Plus petit des grands ports français et plus grand parmi les petits, le port de Nantes-Saint-Nazaire, considéré comme un couteau suisse de par la diversité de ses trafics, recèle néanmoins quelques atouts. Comme celui d'avoir permis la livraison du premier parc éolien français avec 45 jours d'avance ! Et l'écosystème s'est structuré avec sur le territoire des fleurons comme les Chantiers de l'Atlantique, fabricant des sous-stations électriques, l'usine de Général Electric, qui exporte une partie de sa production de nacelles aux USA, un pool de sous-traitants (Neopolia) et une supply chain logistique, aujourd'hui acculturés et formés aux spécificités des chantiers hors normes de l'éolien offshore.

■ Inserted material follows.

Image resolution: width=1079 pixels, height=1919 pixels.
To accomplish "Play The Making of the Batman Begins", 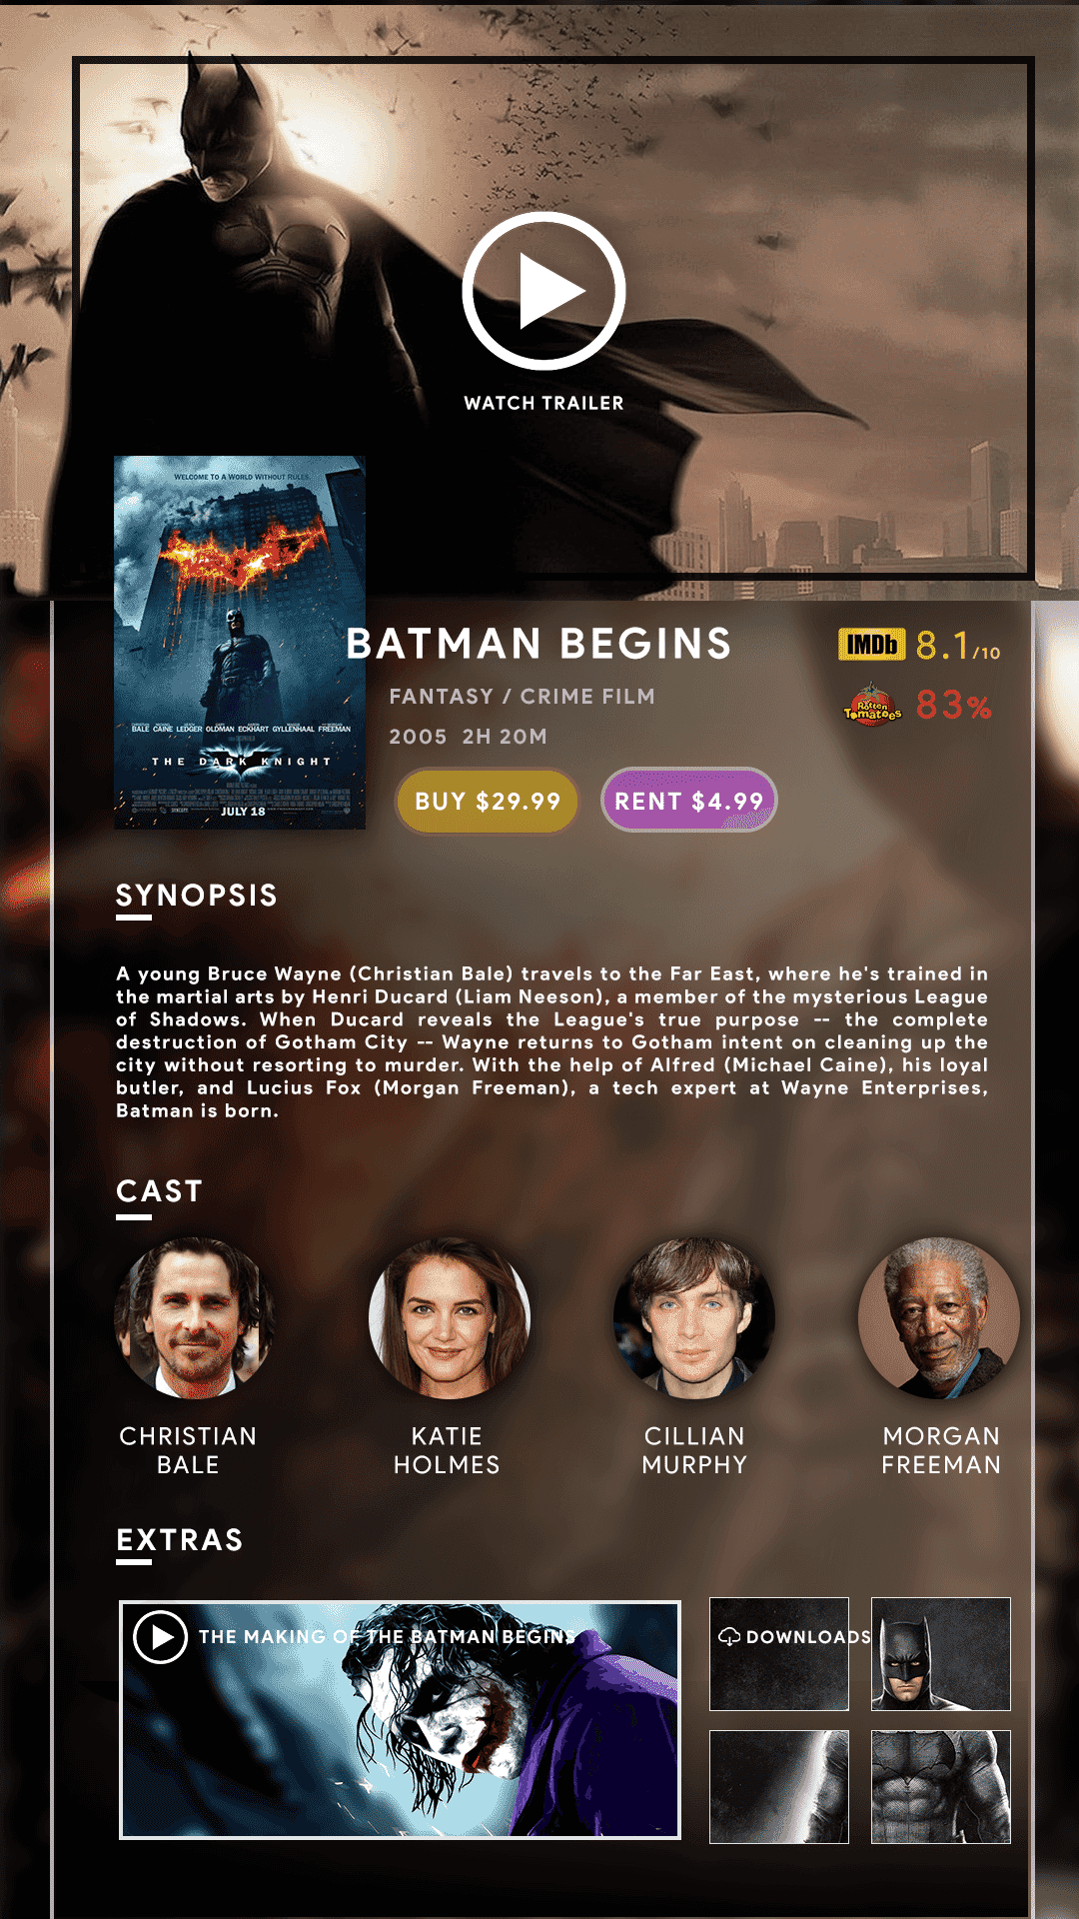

Un savoir-faire sur lequel le port de Nantes-Saint-Nazaire, comptant sur le principe de réalité géographique, espère capitaliser lors de l'attribution portuaire du parc Yeu-Noirmoutier pour laquelle la décision n'a pas encore été annoncée. Pour éviter les pics de production à gérer en parallèle de ses services traditionnels, c'est sur l'éolien flottant, avec son projet Eole, que le port de Nantes-Nazaire entend se démarquer. C'est lui encore qui avait permis l'acheminement du premier prototype d'éolienne flottante d'Ideol sur le site d'expérimentation Sem-Rev au large du Croisic. Entièrement montée, celle-ci avait traversé le port de Saint-Nazaire poussée par des remorqueurs.

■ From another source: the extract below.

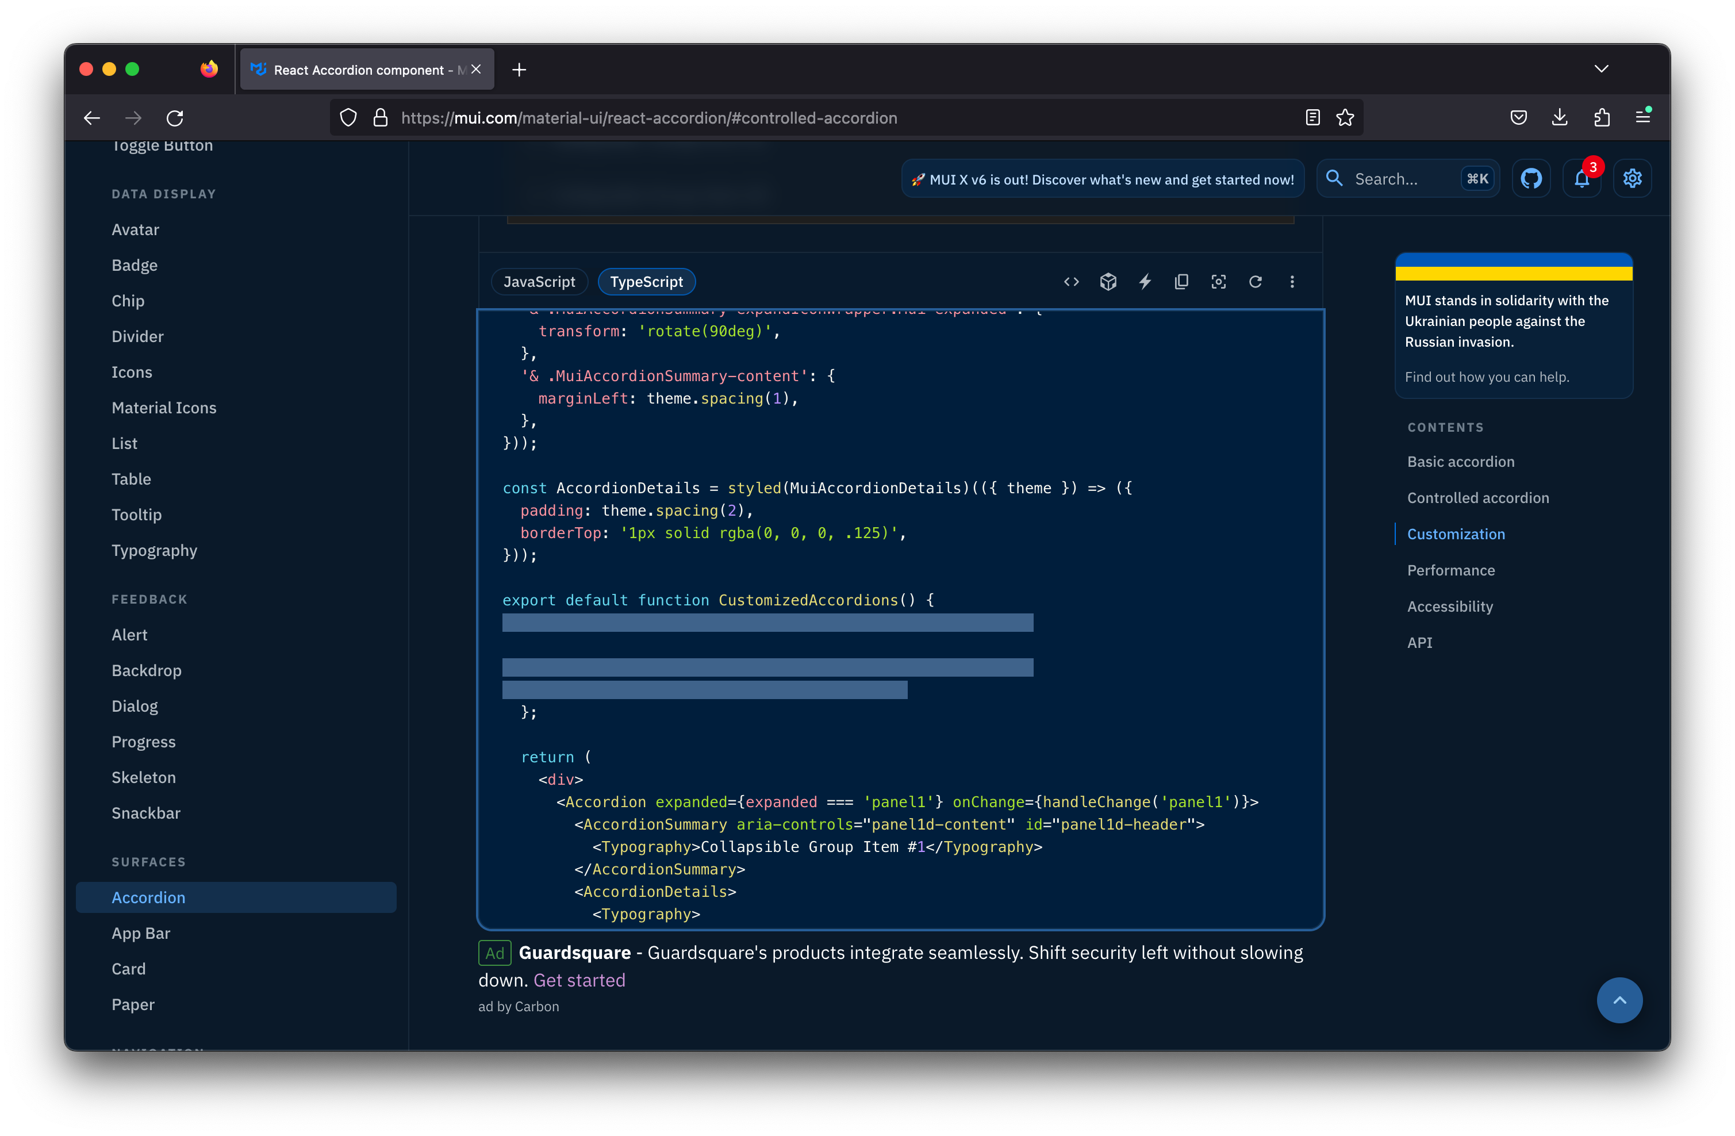Show the full source code

[x=1071, y=281]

Anticiper malgré des technologies non matures

Cette manœuvre sera, néanmoins, impossible avec les futures éoliennes flottantes hautes de 300 mètres, montées sur des flotteurs d'une centaine de mètres de côté dans la configuration portuaire actuelle. D'où la nécessité de trouver un site disposant de 14 mètres de tirant d'eau et 300 mètres de tirant d'air, d'allonger le quai d'accès de 700 mètres, de le renforcer à plus de 30 tonnes par mètres carré, de prévoir un poste d'échouage pour les flotteurs et d'avoir la capacité d'accueillir les énormes navires jack-up. Complexe, « d'autant qu'il existe une soixantaine de technologies et qu'aucune n'est véritablement mature aujourd'hui. Et pourtant on doit anticiper, si l'on veut pouvoir atteindre les ambitions affichées par le gouvernement », indique Julien Desjardins. A savoir, disposer, en France, d'un parc éolien offshore de 40 à 45 GW à l'horizon 2050. « L'arc Atlantique constitue la zone la plus propice à son développement avec un potentiel de 20 à 30 GW. A condition d'y implanter 1500 éoliennes. L'éolien flottant permettra d'aller chercher des vents plus forts et plus loin des yeux des riverains », défend le directeur général adjoint de ce couteau suisse, bien résolu à devenir un hub des énergies décarbonées grâce l'éolien offshore flottant, l'acheminement et le stockage de e-carburants qui emprunteront les tuyaux autrefois dédiés aux énergies fossiles ou encore à l'hydrogène... Une autre histoire.